Task details — Copy each line of the records below that mentions the word "resolution".

#### Input data ####

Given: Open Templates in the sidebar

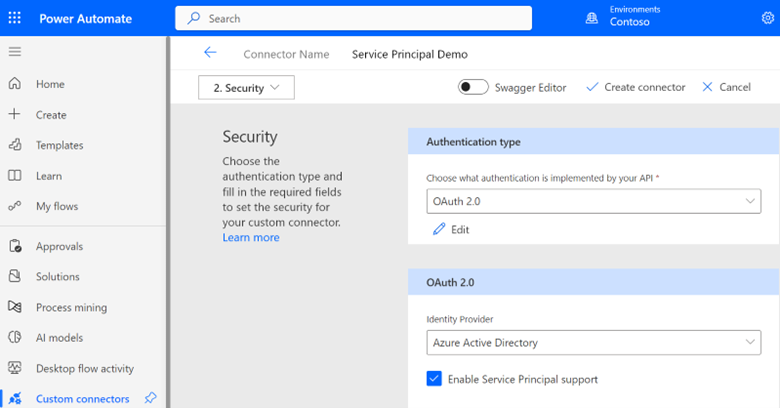Looking at the screenshot, I should 59,145.
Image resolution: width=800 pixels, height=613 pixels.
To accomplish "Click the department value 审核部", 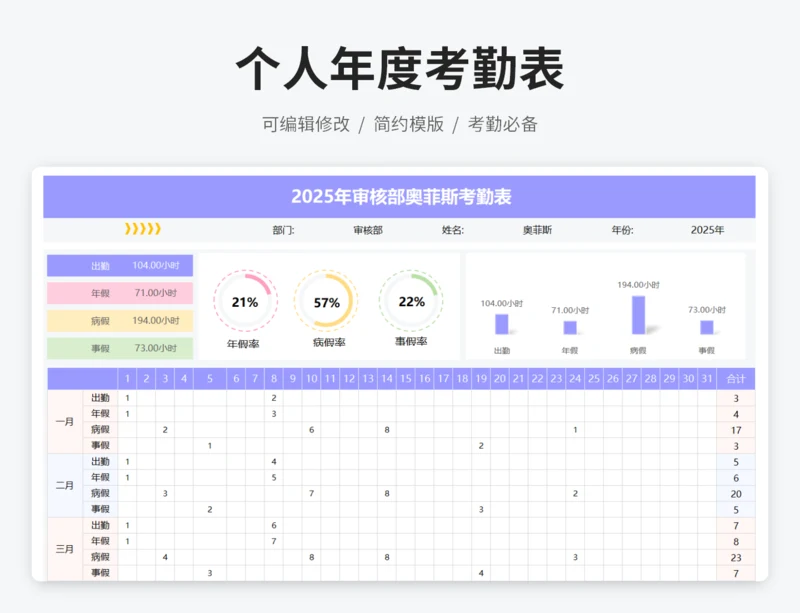I will click(368, 230).
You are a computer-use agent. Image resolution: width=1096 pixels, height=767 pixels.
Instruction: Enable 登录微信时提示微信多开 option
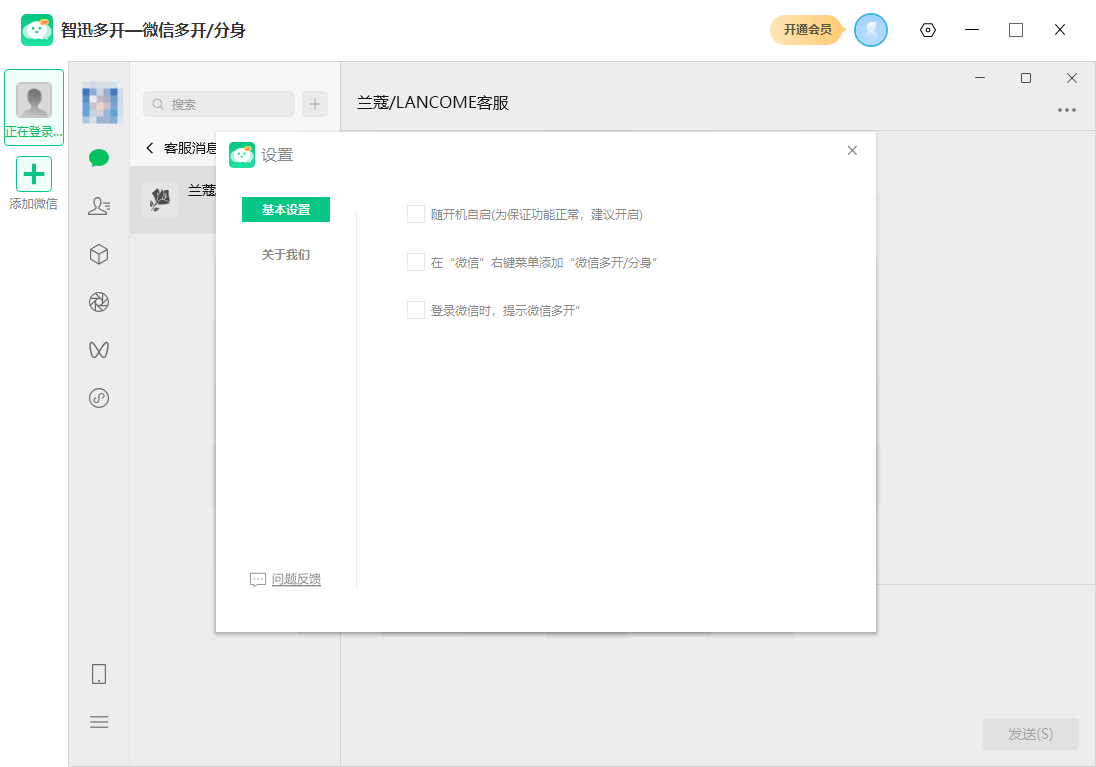415,309
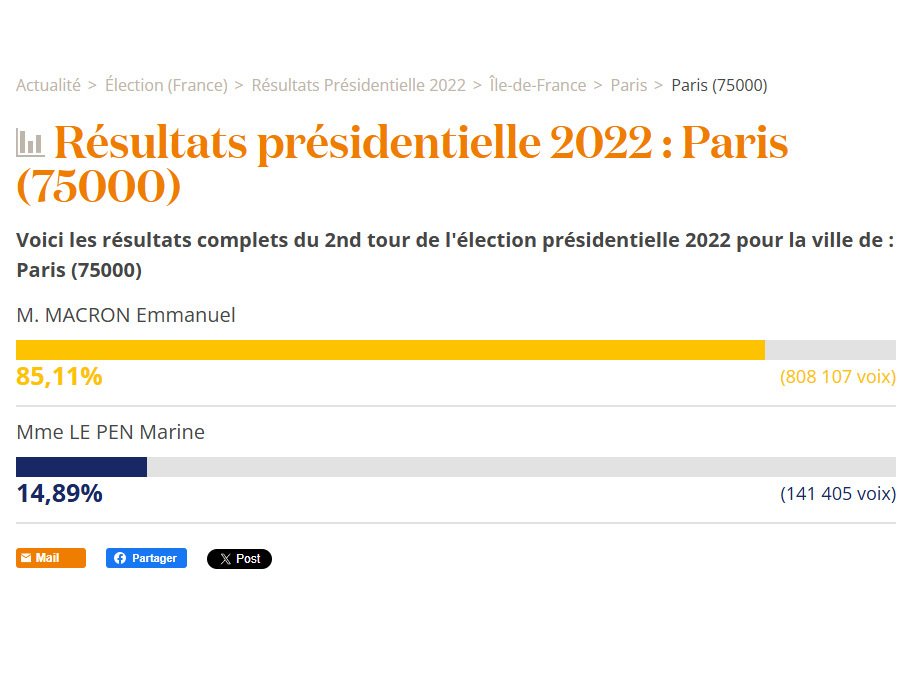Select the 85,11% percentage figure
Viewport: 908px width, 681px height.
pyautogui.click(x=59, y=377)
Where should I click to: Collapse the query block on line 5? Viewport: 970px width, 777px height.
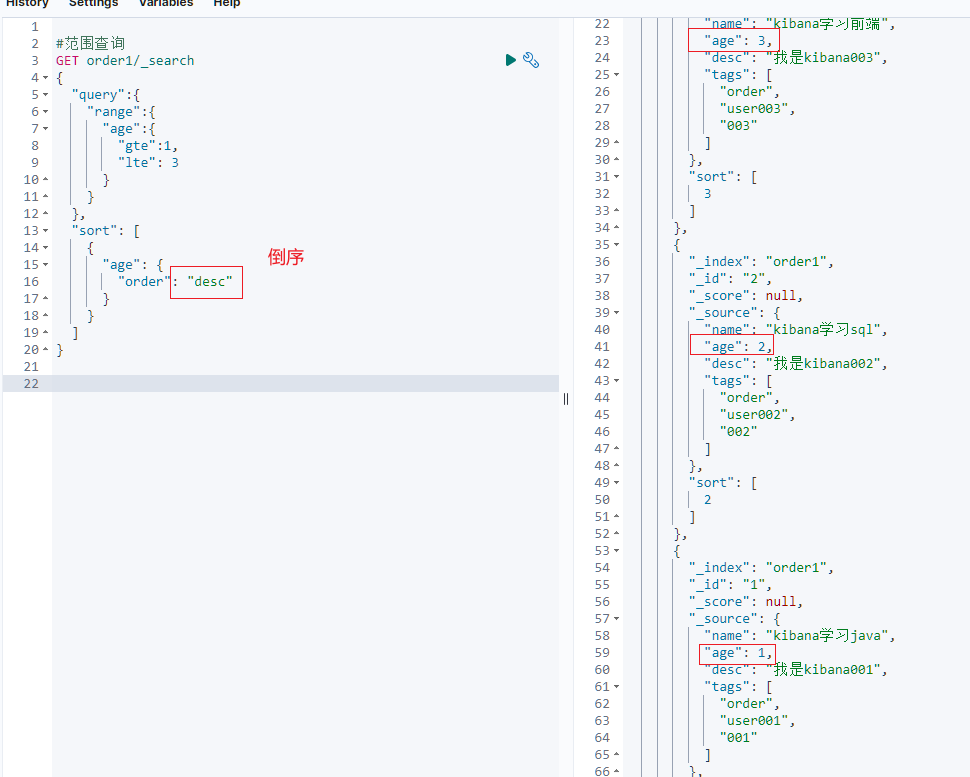44,94
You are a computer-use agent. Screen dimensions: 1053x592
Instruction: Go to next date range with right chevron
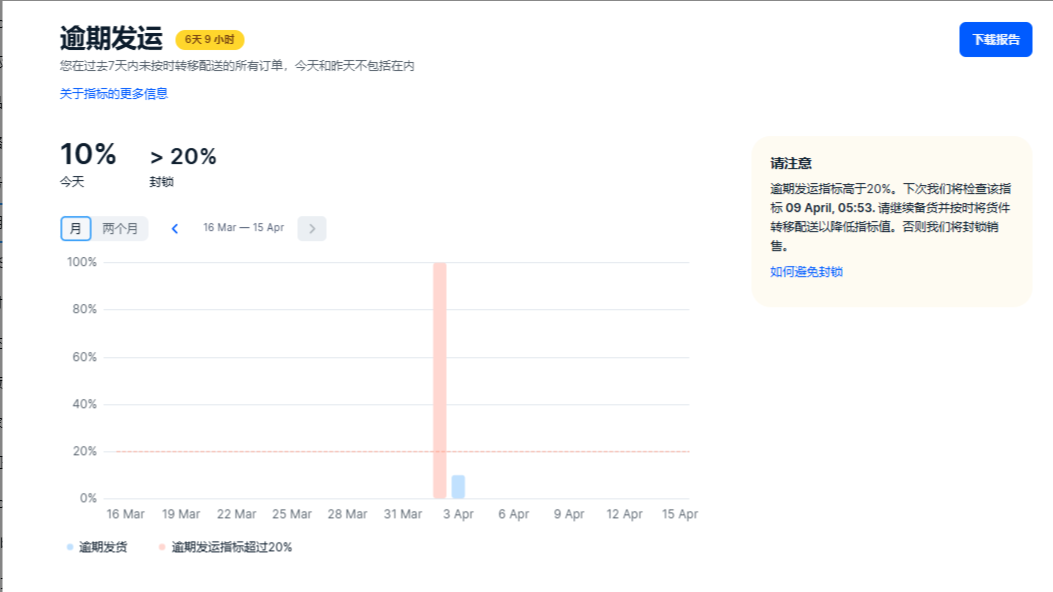click(x=312, y=229)
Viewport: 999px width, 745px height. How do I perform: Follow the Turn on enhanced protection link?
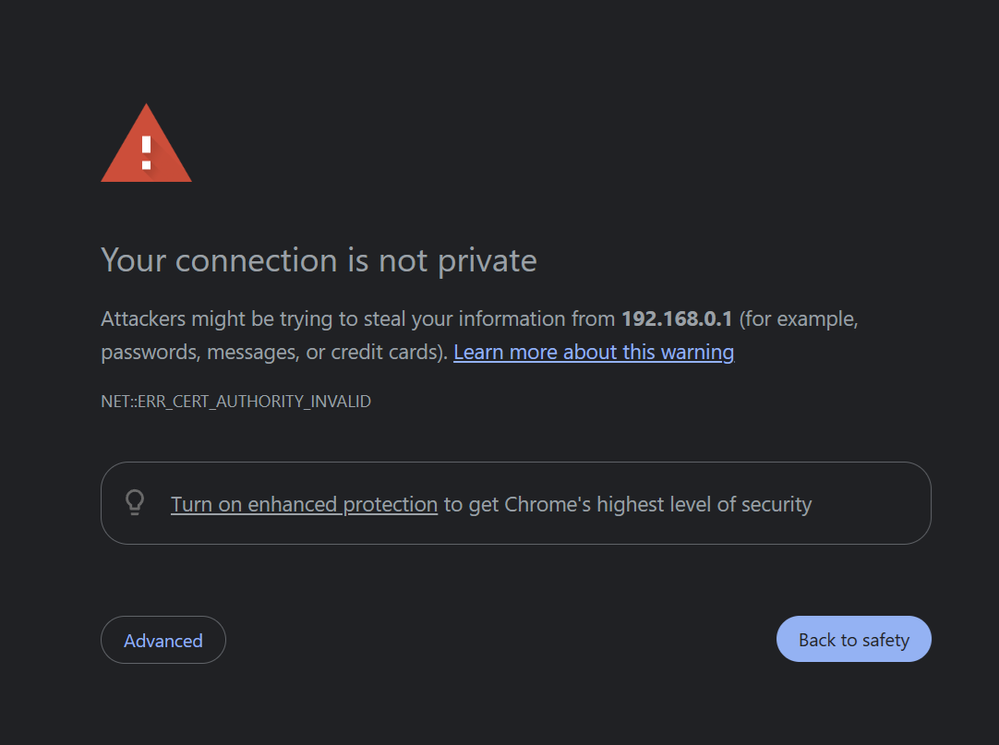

####

Answer space —
Image resolution: width=800 pixels, height=613 pixels.
You are a computer-use agent. Image resolution: width=1096 pixels, height=767 pixels.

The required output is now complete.